> [TASK DIRECTIONS] Would you restate the full listing word for word and omit its pictures?

> [DATASET]
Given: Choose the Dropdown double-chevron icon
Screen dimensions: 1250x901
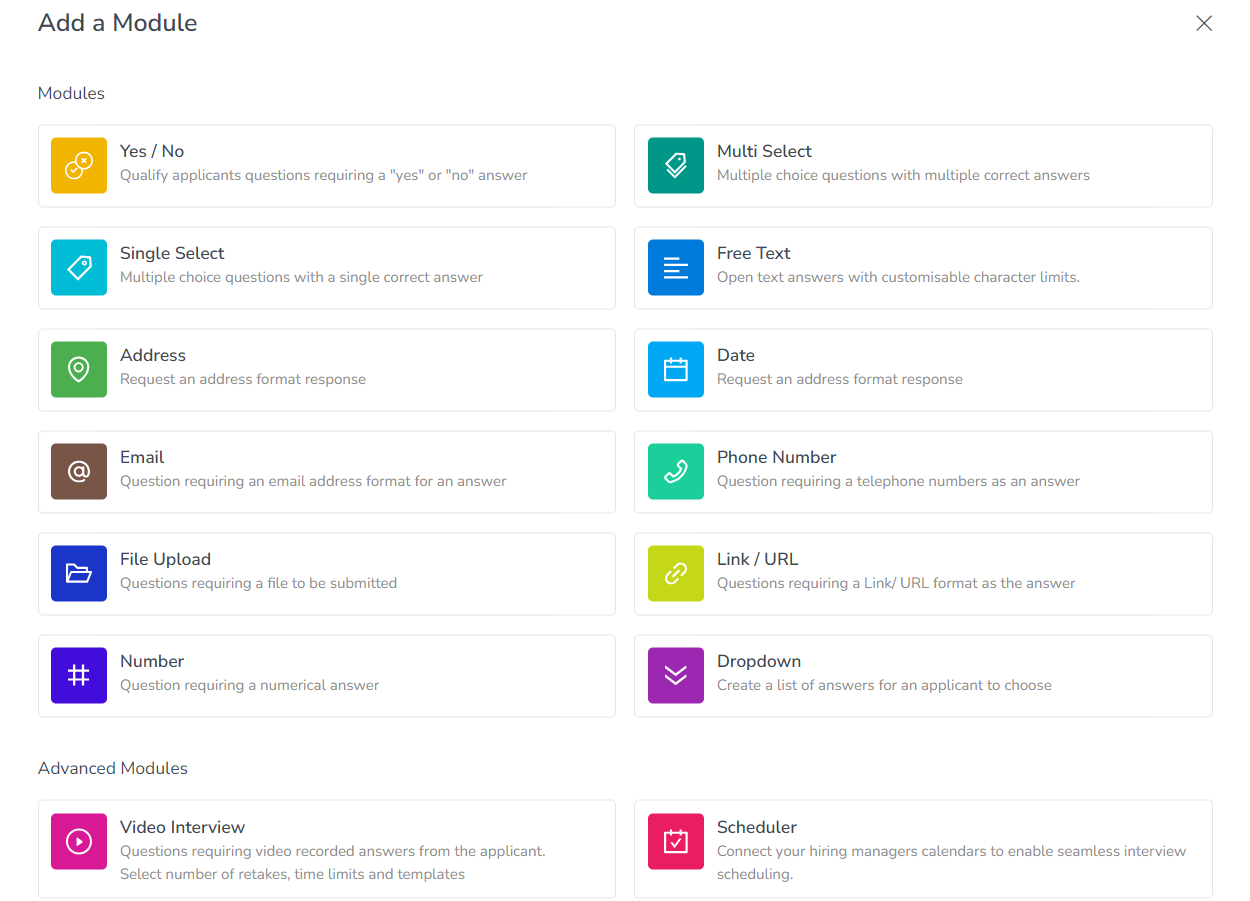Looking at the screenshot, I should pyautogui.click(x=676, y=676).
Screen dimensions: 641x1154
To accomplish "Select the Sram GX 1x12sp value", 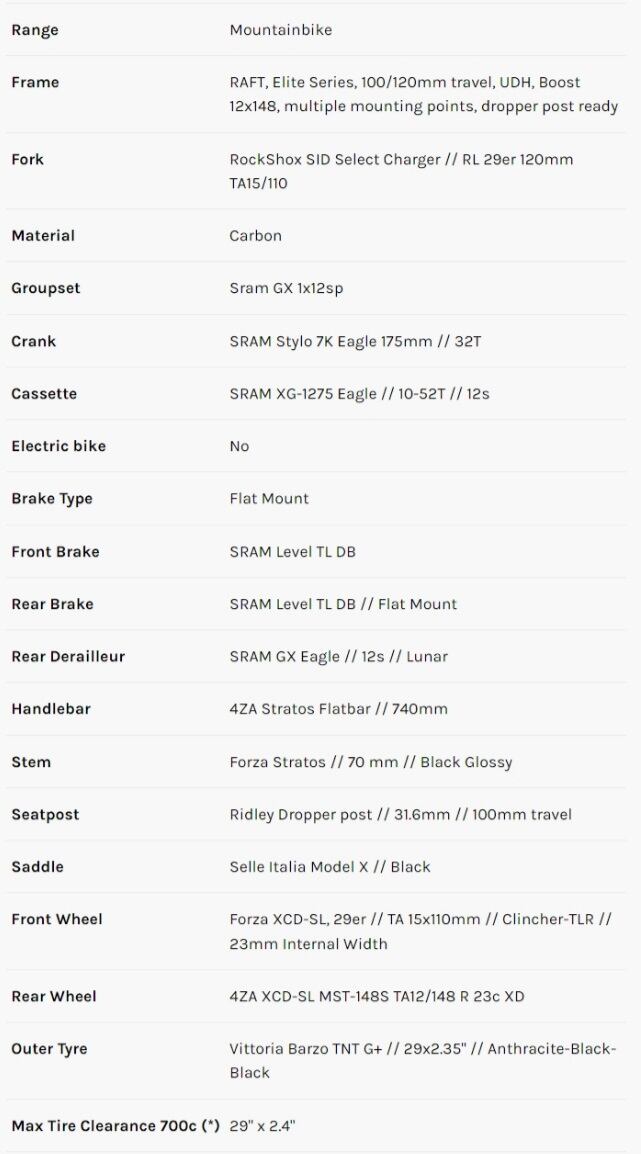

> [SOLUTION BELOW]
Given: Choose the Dropdown double-chevron icon
Screen dimensions: 1250x901
Looking at the screenshot, I should pyautogui.click(x=676, y=676).
Screen dimensions: 641x1154
To accomplish "Select the Sram GX 1x12sp value", 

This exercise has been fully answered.